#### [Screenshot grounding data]
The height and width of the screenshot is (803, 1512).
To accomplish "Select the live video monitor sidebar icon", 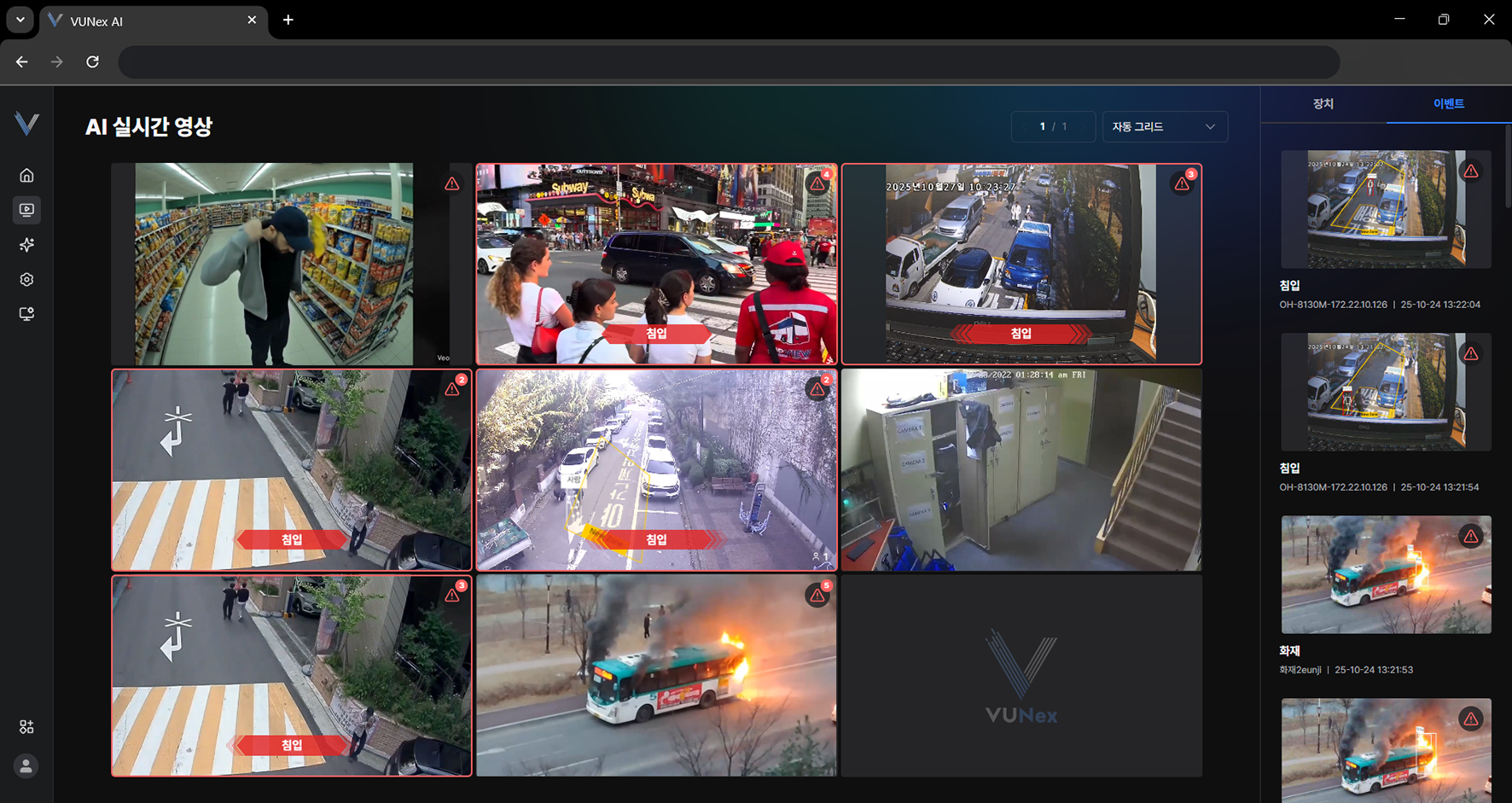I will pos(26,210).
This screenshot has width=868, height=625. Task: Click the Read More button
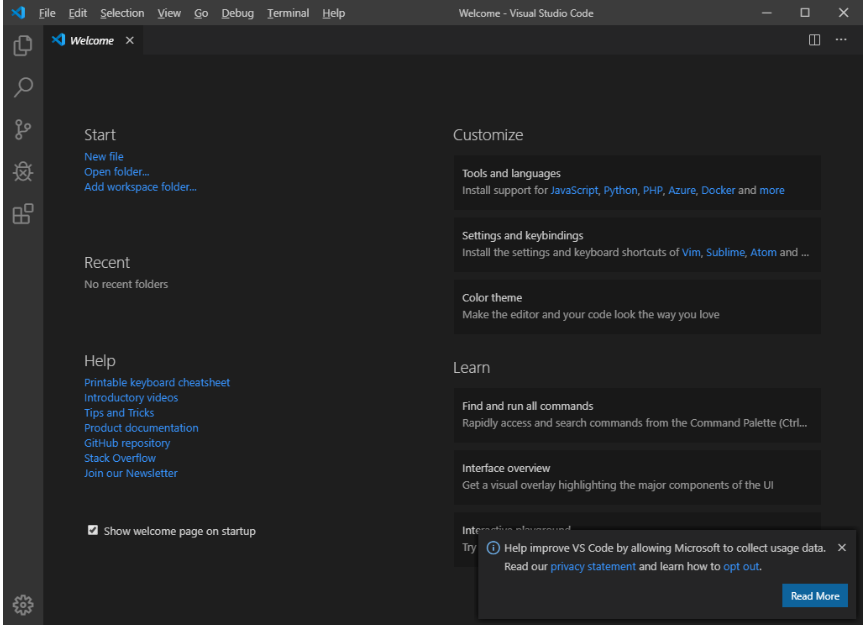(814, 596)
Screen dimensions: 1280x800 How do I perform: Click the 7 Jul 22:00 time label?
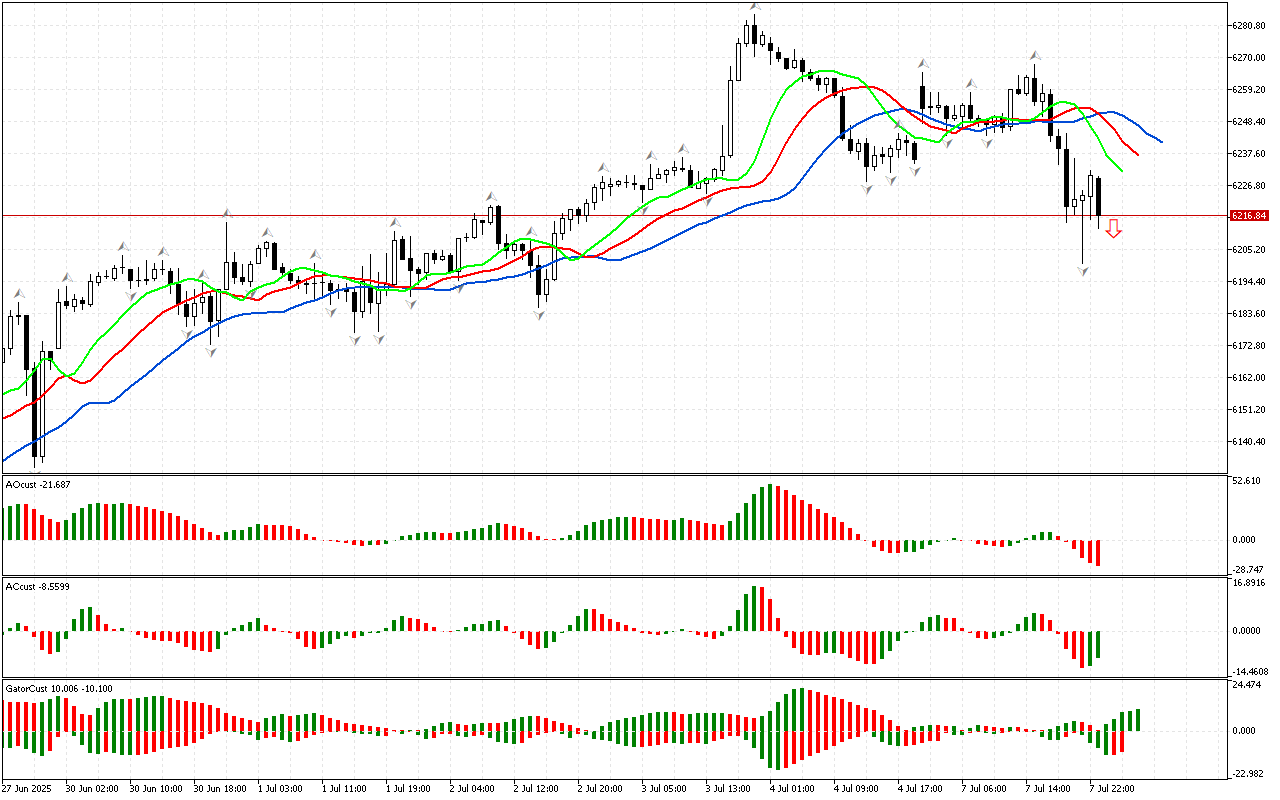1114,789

#### [Problem to solve]
Give back exactly the lines from the one with "This screenshot has" through the end of the records above, inclusive, and omit any pictures.

#### [Response below]
This screenshot has width=868, height=625. Task: Click the Read More button
(814, 596)
Screen dimensions: 1280x800 How do I perform: Click the 7 Jul 22:00 time label?
1114,789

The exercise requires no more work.